Nossa hipótese é de que a culpa velada é o pilar que sustenta suas atitudes. Em uma conversa com o pai, Eva não dá maiores detalhes sobre a vida dos filhos nem do relacionamento instável com o marido, depois de questionada. Não demonstra muito interesse em saber o que os filhos estão fazendo ou se vai tomar alguma decisão sobre seu casamento. Vai levando a vida, meio que no “piloto automático”… Percebe-se que Eva não é feliz.
Observe que “Amor” não tem uma trilha sonora; o horror psicológico já é suficiente para nos envolver com o som duro e sufocante passado na maior parte dentro de um apartamento que, aparentemente espaçoso, nos deixa claustrofóbicos. Em filmes que temas complexos são abordados, é muito comum o recurso do alívio cômico ou diálogos descontraídos e leves.

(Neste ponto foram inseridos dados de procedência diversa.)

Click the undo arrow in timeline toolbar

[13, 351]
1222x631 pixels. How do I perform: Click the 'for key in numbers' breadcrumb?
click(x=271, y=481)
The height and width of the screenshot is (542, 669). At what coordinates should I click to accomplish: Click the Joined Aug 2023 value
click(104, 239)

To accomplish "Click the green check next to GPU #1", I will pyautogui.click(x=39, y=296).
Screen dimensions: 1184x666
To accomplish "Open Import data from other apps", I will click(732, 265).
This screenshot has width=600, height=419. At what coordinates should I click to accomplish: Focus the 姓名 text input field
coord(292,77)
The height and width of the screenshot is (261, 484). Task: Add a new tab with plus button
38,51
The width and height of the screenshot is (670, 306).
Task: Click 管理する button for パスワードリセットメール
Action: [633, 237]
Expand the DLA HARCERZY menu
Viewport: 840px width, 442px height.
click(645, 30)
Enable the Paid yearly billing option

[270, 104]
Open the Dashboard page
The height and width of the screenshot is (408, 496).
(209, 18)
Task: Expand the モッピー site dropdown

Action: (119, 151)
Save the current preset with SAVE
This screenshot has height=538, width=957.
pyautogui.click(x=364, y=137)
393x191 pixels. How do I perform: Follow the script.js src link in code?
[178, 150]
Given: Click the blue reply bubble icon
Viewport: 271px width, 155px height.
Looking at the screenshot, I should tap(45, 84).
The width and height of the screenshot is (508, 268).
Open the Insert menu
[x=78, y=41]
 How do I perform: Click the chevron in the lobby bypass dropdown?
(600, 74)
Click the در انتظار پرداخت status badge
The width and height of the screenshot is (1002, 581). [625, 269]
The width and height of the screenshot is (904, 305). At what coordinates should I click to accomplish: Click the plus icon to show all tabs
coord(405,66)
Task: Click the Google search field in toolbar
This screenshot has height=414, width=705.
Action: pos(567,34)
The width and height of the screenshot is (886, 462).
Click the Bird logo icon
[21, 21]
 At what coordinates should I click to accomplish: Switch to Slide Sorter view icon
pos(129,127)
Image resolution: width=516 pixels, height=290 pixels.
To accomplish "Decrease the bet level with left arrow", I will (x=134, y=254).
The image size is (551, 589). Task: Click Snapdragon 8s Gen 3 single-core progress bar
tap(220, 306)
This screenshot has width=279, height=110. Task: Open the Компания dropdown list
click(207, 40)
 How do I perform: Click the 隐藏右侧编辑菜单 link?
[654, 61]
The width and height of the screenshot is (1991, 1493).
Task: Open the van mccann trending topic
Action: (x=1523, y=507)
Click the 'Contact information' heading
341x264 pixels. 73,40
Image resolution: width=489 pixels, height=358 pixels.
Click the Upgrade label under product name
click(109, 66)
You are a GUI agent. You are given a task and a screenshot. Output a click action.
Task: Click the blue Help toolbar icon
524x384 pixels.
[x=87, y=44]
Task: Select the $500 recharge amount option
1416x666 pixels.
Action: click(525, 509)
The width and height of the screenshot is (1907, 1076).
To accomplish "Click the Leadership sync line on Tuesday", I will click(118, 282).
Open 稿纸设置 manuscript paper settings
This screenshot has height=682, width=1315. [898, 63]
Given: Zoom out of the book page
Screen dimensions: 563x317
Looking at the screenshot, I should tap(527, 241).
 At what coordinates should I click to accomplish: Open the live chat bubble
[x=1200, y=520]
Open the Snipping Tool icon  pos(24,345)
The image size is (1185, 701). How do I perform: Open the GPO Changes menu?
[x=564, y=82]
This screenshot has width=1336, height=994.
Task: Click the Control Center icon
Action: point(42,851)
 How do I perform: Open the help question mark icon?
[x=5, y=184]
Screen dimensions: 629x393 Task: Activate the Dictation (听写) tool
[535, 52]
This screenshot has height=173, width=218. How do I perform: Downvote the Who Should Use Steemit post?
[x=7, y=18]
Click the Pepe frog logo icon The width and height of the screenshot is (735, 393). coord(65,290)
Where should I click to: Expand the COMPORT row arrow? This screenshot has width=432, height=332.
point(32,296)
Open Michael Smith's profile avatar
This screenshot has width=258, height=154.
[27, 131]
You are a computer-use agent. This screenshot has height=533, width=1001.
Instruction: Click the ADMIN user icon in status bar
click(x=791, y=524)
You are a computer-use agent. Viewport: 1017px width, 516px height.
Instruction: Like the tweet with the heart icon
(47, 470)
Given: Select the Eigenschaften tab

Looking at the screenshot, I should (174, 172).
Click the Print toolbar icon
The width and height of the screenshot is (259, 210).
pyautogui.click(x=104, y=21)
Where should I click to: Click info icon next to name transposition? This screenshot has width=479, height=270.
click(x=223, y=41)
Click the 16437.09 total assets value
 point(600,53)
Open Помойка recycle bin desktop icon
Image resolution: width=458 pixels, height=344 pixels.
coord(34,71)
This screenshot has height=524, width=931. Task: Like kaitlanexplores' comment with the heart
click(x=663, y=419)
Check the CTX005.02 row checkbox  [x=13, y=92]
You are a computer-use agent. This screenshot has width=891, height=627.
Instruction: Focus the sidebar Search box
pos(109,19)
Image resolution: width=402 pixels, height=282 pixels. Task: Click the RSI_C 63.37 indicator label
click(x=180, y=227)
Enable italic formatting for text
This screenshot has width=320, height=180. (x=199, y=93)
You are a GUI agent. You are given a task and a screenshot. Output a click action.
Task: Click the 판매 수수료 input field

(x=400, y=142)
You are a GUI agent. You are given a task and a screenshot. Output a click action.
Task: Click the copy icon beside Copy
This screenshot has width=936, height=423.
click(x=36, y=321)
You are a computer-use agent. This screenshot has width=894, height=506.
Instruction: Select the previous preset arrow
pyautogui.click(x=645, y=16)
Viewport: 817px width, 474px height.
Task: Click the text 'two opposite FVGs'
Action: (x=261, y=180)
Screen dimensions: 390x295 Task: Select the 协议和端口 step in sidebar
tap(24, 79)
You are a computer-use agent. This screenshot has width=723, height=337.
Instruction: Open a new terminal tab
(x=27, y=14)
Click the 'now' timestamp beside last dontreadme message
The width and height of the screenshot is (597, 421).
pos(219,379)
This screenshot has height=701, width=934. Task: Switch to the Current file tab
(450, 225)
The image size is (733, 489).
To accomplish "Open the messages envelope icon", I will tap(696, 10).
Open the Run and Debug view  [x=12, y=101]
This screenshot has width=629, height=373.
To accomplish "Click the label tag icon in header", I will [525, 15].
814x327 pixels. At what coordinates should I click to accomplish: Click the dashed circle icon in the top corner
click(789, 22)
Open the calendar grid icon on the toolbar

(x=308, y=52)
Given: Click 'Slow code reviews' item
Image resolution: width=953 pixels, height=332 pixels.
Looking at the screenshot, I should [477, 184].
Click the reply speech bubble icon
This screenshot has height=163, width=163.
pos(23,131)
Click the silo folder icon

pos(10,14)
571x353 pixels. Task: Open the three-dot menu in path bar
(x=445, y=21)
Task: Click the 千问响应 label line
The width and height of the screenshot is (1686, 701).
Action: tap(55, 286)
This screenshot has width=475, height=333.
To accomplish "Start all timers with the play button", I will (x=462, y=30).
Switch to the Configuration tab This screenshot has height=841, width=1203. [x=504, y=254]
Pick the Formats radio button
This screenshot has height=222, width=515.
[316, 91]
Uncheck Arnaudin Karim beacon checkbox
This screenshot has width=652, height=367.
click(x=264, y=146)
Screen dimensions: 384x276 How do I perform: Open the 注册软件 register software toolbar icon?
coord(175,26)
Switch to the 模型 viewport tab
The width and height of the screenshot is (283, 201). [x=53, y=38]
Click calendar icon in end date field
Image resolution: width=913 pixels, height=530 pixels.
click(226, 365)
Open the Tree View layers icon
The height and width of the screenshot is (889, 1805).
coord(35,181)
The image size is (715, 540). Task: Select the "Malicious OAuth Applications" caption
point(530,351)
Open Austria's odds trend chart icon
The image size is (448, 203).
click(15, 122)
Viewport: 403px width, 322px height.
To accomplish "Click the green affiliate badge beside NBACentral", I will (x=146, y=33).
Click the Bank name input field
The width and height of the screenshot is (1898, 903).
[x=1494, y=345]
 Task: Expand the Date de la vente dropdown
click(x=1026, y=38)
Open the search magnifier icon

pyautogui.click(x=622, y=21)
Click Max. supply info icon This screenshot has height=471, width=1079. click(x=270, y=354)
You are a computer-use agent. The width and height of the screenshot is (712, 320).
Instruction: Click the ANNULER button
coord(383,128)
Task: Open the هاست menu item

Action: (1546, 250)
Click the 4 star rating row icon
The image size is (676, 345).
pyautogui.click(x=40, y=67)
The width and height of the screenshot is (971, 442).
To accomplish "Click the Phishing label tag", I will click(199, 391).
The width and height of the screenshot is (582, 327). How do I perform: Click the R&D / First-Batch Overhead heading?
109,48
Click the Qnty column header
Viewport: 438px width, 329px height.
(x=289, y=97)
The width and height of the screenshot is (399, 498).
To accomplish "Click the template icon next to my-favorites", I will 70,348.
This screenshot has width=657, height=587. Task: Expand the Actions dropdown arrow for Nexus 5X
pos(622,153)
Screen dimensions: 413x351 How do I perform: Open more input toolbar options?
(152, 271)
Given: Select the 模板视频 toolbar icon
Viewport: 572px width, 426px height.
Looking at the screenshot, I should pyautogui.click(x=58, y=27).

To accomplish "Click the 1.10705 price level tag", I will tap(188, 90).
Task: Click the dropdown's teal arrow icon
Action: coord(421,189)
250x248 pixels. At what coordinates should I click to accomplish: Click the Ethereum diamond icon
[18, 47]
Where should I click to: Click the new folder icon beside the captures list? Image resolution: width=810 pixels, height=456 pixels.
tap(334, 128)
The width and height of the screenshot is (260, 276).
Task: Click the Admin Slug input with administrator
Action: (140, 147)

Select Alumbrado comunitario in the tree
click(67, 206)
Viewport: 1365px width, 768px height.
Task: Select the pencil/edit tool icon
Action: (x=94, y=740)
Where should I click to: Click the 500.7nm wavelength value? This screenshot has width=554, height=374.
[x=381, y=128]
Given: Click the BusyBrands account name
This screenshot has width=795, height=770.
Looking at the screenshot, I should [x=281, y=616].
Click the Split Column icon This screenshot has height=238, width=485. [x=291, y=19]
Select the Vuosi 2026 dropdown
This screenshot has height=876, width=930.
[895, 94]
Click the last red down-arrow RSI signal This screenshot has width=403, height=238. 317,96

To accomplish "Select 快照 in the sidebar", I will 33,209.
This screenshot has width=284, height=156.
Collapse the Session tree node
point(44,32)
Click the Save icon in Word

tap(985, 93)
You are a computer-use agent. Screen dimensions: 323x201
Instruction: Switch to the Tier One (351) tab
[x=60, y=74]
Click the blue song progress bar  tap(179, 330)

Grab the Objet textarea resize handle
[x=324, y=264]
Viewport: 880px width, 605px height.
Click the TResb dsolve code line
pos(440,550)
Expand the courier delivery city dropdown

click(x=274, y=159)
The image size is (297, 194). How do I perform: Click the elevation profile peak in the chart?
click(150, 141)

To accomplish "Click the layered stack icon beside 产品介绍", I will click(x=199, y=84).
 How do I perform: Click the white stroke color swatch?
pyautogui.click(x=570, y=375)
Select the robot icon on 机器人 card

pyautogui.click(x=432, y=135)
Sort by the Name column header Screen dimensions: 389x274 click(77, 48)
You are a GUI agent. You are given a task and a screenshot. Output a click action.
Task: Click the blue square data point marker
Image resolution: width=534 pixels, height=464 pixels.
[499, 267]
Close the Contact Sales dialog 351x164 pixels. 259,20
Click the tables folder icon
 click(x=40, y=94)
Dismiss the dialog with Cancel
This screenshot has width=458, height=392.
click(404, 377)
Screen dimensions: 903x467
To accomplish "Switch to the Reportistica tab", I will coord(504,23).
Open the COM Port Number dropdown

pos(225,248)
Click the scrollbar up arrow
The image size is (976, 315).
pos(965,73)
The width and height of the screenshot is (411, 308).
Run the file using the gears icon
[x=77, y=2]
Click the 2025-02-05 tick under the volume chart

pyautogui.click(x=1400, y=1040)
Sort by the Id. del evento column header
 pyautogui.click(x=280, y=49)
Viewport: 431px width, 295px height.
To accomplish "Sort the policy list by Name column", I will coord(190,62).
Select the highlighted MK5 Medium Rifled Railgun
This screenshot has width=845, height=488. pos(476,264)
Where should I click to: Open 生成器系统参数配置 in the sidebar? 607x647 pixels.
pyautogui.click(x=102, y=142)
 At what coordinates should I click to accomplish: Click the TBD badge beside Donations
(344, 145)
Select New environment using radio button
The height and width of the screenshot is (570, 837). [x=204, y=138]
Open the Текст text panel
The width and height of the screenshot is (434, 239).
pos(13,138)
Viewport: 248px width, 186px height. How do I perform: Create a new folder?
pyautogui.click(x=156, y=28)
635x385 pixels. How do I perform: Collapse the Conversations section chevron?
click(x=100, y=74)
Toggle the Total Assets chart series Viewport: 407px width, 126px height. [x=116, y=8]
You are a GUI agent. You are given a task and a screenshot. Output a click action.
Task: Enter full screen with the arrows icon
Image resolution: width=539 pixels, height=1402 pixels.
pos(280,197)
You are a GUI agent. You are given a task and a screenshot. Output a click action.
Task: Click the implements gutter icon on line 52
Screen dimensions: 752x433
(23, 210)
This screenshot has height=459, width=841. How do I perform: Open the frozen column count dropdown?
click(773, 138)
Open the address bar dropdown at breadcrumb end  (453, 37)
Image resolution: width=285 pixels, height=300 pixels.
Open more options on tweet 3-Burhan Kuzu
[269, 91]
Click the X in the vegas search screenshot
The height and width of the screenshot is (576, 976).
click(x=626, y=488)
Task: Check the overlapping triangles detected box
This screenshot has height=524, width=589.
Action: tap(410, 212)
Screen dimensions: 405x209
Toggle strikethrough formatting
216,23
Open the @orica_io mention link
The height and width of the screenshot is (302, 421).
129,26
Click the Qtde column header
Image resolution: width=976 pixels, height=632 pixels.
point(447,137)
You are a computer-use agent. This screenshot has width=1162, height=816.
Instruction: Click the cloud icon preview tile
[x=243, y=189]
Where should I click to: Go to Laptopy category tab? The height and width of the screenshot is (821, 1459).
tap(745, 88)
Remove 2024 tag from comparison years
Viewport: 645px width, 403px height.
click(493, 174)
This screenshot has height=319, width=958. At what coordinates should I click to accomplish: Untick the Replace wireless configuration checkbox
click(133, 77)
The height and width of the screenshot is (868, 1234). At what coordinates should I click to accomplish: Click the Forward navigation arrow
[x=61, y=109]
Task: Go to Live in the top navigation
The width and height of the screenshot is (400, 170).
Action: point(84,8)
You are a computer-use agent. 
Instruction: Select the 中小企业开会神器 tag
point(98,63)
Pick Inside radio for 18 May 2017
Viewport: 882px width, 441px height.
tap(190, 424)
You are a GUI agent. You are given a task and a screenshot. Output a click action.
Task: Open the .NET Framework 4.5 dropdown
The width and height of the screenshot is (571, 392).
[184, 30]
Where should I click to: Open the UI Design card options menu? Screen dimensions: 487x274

Ele simplesmente não existe em Amour; não há espaço para qualquer descontração e humor – mesmo que leve. A obra nos apresenta com várias cenas longas, muitas delas sem nenhum tipo de diálogo. Afinal, não há muito o que se dizer, já que a realidade fala por ela mesma.
Amor aborda de leve o tema da eutanásia, e deixa para reflexão o que faríamos no lugar de Georges. Tal tema já foi muito bem abordado outrora em filmes como Mar Adentro (2004) e Menina de Ouro (2005).
Uma cena que resume muito bem a expressão do amor verdadeiro entre duas pessoas que construíram uma vida em comum e que agora enfrentam um fim de caminhada bastante difícil: Georges sentado na cama, Anne sem conseguir falar, só balbuciando umas palavras. Ele a encoraja e a anima a pronunciá-las. Anne, então, levanta sua mão e a coloca sobre a mão de Georges. Ele olha a mão dela sobre a dele e coloca sua outra mão sobre a dela e os dois de olham, em silêncio. Quanta cumplicidade. Nesta cena há mais amor e intimidade do que muitas definições que possamos dar à palavra e das muitas cenas de grandes beijos e abraços que já contemplamos na tela grande… A intimidade não só é feita de momentos ternos e felizes mas também dos momentos difíceis e dolorosos.
A pomba ao final, apanhada e acolhida por Georges, que em primeiro momento escorre literalmente por entre seus dedos, simboliza para nós o momento em que o amor precisa “voar” e continuar mais além da vida, em uma união com Anne e com um sentimento que não pode mais ficar preso e sozinho no apartamento.
O que move Georges a matar Anne não é compaixão mas sim o amor, o Amor que dá título ao filme, em sua maior expressão… por isso, em nossa opinião o final não poderia ter sido de outra maneira. A imagem de Anne lavando os pratos e depois chamando-o para sair do apartamento nos mostra que Georges também partiu e que está junto à Anne, na representação de uma união eterna e a esperança de que o amor romântico permaneça além do nosso alcance e do nosso tempo de vida em Terra.